DIRECTIONS:
[1] List the feelings that, according to the passage on antiwar protest posters, the posters and signs play on.
[2] Extend the passage on antiwar protest posters by one paragraph, picking up after its final sentence.

A scruffy-haired teenager carries an orange sign proclaiming “War is terrorism” alongside an old man in a baseball cap with a sheet of notebook paper reading “Another veteran for peace.” Members of a socialist organization wield enormous “No Blood for Oil” signs depicting a mournful girl in pigtails. A middle-aged woman carries an “Axis of Weasels” picture complete with caricatures of Cheney, Bush, and Rumsfeld. Some posters simply state “International Criminal Court,” while others colorfully depict what “Bush's empty warhead” looks like. From the hastily scribbled to the mass produced, these posters and signs play on feelings of rage, incredulity, helplessness, and empowerment. They also serve as counter-proclamations to repressive government policy and unilateral military strikes, suggesting alternatives that range from pleas for UN approval to anarchy. Activist ingenuity registers on the bodies of protesters as well: a man is draped toga-style in the American flag, a piece of duct tape covering his mouth, wearing a sign reading “Patriot Act.” Another wears a Bush mask while juggling a toy globe with blood-covered hands. These colorful, cheaply made, and easily disseminated visual statements reveal not only what is at stake at these protests–protection of civil liberties, opposition to American imperialism–but also the grassroots diversity of political identifications at play in the broader peace movement. Such art serves as a counter-history to what is being expressed in official discourse. Protesters hope their posters appear in newspapers or on television, on buildings and in streets, as accessible visual reminders of a crowd's density, creativity, and fighting spirit.

Before there were antiwar posters, there were government-issued propaganda posters, intended to popularize American military objectives. The government rallied support for World War I with bright, recognizable posters because much of the American population was illiterate. Even after these conditions changed, the propagandistic poster, demanding military service, obedience, and economy, became associated with wars, and it continued to be a convenient tool for controlling subversive behavior (“Loose lips sink ships!”) and encouraging economic investment in the government (“Buy war bonds!”). As a result, the Left considered the political poster a battleground for what images and slogans dominate the culture and what opinions get formed accordingly. This practice continues: in a neat inversion of the Uncle Sam recruitment poster (“I want YOU!”), a crippled post-Vietnam Uncle Sam screams, “I want OUT!” in a 1970s street protest poster1. In our media-saturated culture, such anti-establishment posters retain their power by allowing for quick recognition and then an inversion of expectations for the viewer.

STORED RECORDS:
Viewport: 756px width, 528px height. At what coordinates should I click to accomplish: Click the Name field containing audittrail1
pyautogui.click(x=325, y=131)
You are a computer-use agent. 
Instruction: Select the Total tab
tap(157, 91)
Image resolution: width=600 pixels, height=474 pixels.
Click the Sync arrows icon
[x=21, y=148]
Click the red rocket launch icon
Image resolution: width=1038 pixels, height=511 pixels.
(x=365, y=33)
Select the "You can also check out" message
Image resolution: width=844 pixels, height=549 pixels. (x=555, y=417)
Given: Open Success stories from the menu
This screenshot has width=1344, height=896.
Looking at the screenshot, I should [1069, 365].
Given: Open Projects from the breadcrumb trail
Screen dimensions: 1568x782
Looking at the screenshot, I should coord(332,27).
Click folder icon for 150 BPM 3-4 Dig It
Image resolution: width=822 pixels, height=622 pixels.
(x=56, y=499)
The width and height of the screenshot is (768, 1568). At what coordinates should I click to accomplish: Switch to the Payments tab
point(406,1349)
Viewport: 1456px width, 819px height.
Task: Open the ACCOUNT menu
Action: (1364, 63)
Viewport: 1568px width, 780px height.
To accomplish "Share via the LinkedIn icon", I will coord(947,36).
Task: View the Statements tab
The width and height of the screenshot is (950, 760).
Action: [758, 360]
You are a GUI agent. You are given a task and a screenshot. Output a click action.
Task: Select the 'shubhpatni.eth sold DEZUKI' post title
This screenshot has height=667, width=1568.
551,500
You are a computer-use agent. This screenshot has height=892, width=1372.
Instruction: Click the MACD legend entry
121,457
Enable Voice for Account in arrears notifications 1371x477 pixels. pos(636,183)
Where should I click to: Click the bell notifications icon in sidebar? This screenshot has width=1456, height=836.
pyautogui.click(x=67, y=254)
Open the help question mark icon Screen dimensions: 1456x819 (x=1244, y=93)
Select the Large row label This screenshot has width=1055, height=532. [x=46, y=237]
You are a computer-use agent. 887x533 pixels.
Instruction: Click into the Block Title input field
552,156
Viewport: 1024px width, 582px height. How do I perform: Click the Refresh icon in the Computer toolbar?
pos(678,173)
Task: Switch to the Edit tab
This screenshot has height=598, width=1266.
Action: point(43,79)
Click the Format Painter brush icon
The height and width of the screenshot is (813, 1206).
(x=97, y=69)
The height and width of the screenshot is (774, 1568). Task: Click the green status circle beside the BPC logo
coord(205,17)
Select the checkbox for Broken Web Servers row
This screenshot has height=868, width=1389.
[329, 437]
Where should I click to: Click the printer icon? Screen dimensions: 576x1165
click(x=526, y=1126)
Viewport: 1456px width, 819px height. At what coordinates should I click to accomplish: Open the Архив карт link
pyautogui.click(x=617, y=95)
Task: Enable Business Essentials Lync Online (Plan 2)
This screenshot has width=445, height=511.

ANSWERS BELOW:
[1] rage, incredulity, helplessness, empowerment

[2]
Advertisements, billboards, street signs, graffiti–both institutionally generated and independent, oppositional, visual texts–clutter the walls and sidewalks of city streets, vying for the public's attention. Textual site-specific street art has to intervene in these spaces, making itself legible and provocative amidst the multiplicity of urban languages. While these textual responses range in content and context, most adopt the formal block lettering of an ad or billboard. Starting in 1977, artist Jenny Holzer postered buildings with what she called “Truisms,” written observations on the allocation of wealth and influence, such as “Abuse of power should come as no surprise.” Using segments of time purchased by the Public Art Fund on a spectacolor board in Times Square in 1982, Holzer drew attention to political and social inequalities through slogans such as “It is man's fate to outsmart himself.” Co-opting the language of advertising, in 1991 Barbara Kruger placed posters in bus shelters throughout New York City promoting awareness of women's political issues. Pictures of men screamed, “Help! . . . I've decided to enter politics. The campaign is going really well but I just found out I'm pregnant. What should I do?” By situating attention-grabbing messages in public spaces, artists can expose the inadequacies and discrimination that shape official discourse, thereby opening up spectacle to doubt, difference, and debate.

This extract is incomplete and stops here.